The Exeter totally collarless, double-tapered femoral component was developed in 1969 jointly at the School of Engineering at the University of Exeter and the old Princess Elizabeth Orthopaedic Hospital. At the time, in common with a number of implants in contemporary use, the new Exeter stem was manufactured from the rather ductile stainless steel EN58J. The original version of the Exeter stem had a polished surface. This feature was not part of the original design specification, but was demanded by the current British standard governing the use of EN58J in orthopaedic implants. At that time, no thought was given to the possibility that the surface finish of the stem might influence outcome. Used from 1970 to 1975, the original stems rarely came to need replacement because of loosening. The major complication was the incidence of stem fracture, first seen in 1973, which has reached 4% over a 25 to 30 year follow-up. A stronger stem was introduced at the beginning of 1976. This was manufactured from 316L. As there was no standard demanding a polished surface, this stem was manufactured with a surface two orders of magnitude rougher than the surface of the original polished Exeter stems. While the introduction of this stem almost completely solved the problem of stem fracture, with it appeared notable problems of femoral endosteal bone lysis and aseptic stem loosening, hardly seen with the original polished stems. The study of retrieved prostheses showed the matt surface stem to be prone to abrasive wear against the inside of the cement mantle, and that this phenomenon could lead both directly and indirectly to stem loosening.
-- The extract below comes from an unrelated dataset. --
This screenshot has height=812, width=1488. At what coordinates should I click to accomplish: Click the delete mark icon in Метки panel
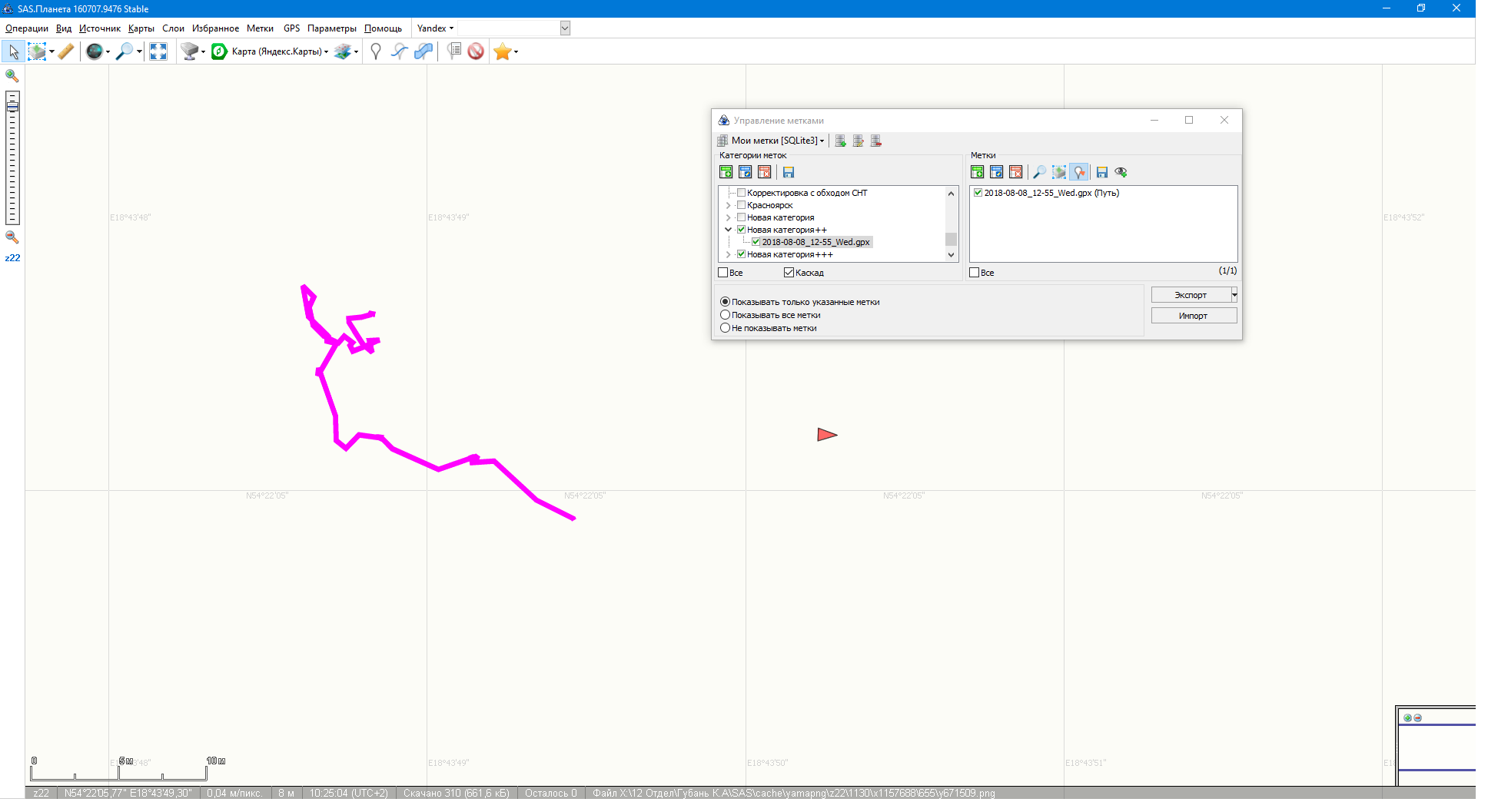point(1015,172)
Unfortunately, a decade passed before the polished stem was re-introduced in 1986. A monobloc version was used until the beginning of 1988, when the modular Exeter Universal stem was introduced. With both the monobloc and modular versions of the polished Exeter stem, both aseptic loosening and localised endosteal bone lysis have become rare. Further retrieval studies have shown that in polished and matt Exeter stems the wear processes between stem and cement are fundamentally different. This difference may explain the substantial clinical difference in outcome between these two types of stem. These considerations lead to the view that abrasive stem wear in matt stems is probably a major cause of failure, and more important than failure of cement.